An injured Nepalese woman arrives on stretcher to be treated at the Israeli field hospital in Kathmandu on May 1, 2015, following a 7.8 magnitude earthquake which struck the Himalayan nation on April 25
Menahem Kahana / AFP
"This is great pride for the IDF and the country," said Col. (res.) Dr. Ofer Merin

The Israeli Defense Force (IDF) Medical Corps' emergency field hospital has been recognized by the World Health Organization (WHO) as the best in the world, becoming the first to receive the highest possible ranking under the UN agency's new classification system for disaster response teams.

"It's a national honor for the State of Israel and for the Medical Corps," said Col. (res.) Dr. Ofer Merin, commander of the IDF General Staff's Surgical Hospital Unit.

The Israeli field hospital received the WHO's highest possible level 3 classification, designating it as capable of managing "complex inpatient referral surgical care, including intensive care capacity."

The hospital received some additional "specialized care" recognitions for burn units, dialysis, obstetrics and gynecology, and reconstructive plastic surgery.

"We’re going to recommend the director-general verifies [Israel’s team] as a Type 1, Type 2, and also Type 3 and multiple different types of specialty cells," announced Dr.

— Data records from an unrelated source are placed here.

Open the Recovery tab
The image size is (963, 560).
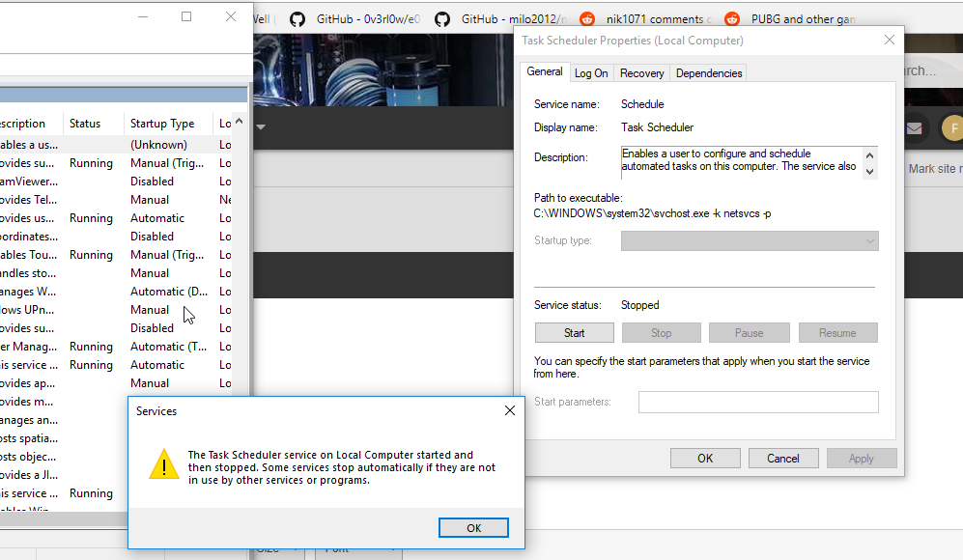[x=641, y=72]
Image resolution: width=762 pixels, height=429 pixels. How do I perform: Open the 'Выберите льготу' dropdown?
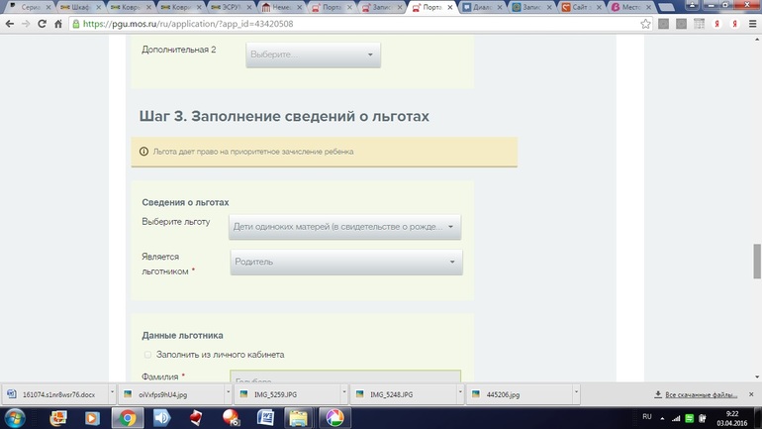344,227
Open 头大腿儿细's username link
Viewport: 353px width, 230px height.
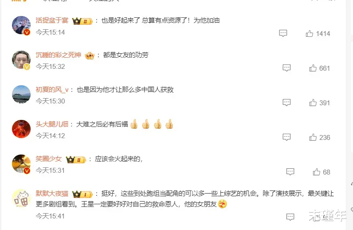click(x=52, y=124)
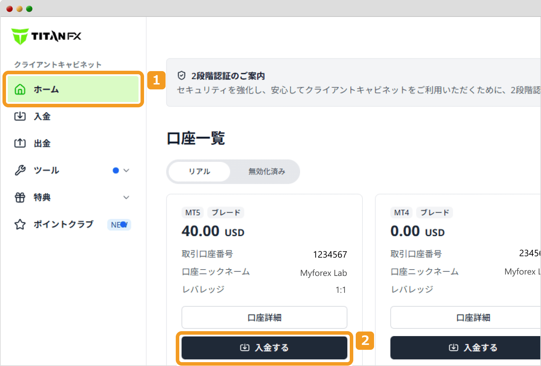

Ian Norton on Wednesday, the Times of Israel reported.

IDF Spokesperson

Norton spearheaded the new classification system, which aims to hold foreign medical teams accountable to a set of minimum standards, as well as to streamline disaster response by enabling recipient countries to declare and receive support according to their needs.

An influx of foreign medical teams to Haiti following the 2010 earthquake, for example, was criticized for burdening response efforts with many teams arriving without adequate experience or supplies to sustain their own operations.

"When an objective organization like the UN says that one should learn from us, it's very moving," said Merin, who serves in his civilian role as Director of the Trauma Department at Jerusalem's Shaare Zedek Medical Center.

The WHO designation remains valid for a period of six months to a year, after which the field hospital will be reassessed. A delegation from the UN agency arrived in Israel last week to inspect the hospital concluding a months long vetting process.

"After a process lasting many months that ended last week, the team sat with us and announced that the Israeli field hospital was recognized as a level-3 hospital," Merin said.

IDF Spokesperson

"One of them even said, 'There's room for the world to learn from the Israeli field hospital,' 'The world needs to learn from the Israelis how to engage in disaster areas,'" Merin added proudly.

The Israeli field hospital has been deployed to assist in humanitarian disasters around the world, including in Haiti, Nepal, the Philippines, and Japan.

The designation will give Israel "preferrential access" to disaster zones, shortlisting them for entry into highly affected countries in need of foreign medical support.

"If we're in a disaster area, we need level-2 field hospitals, which are hospitals that provide advanced first aid and level-3 hospitals, which are hospitals that are capable of operating and carrying out invasive surgeries," Merin explained.

"I think that's a great national pride. A field hospital that extends a hand to help countries of the world—I think that this is a great honor…this is great pride for the IDF and the country," he concluded.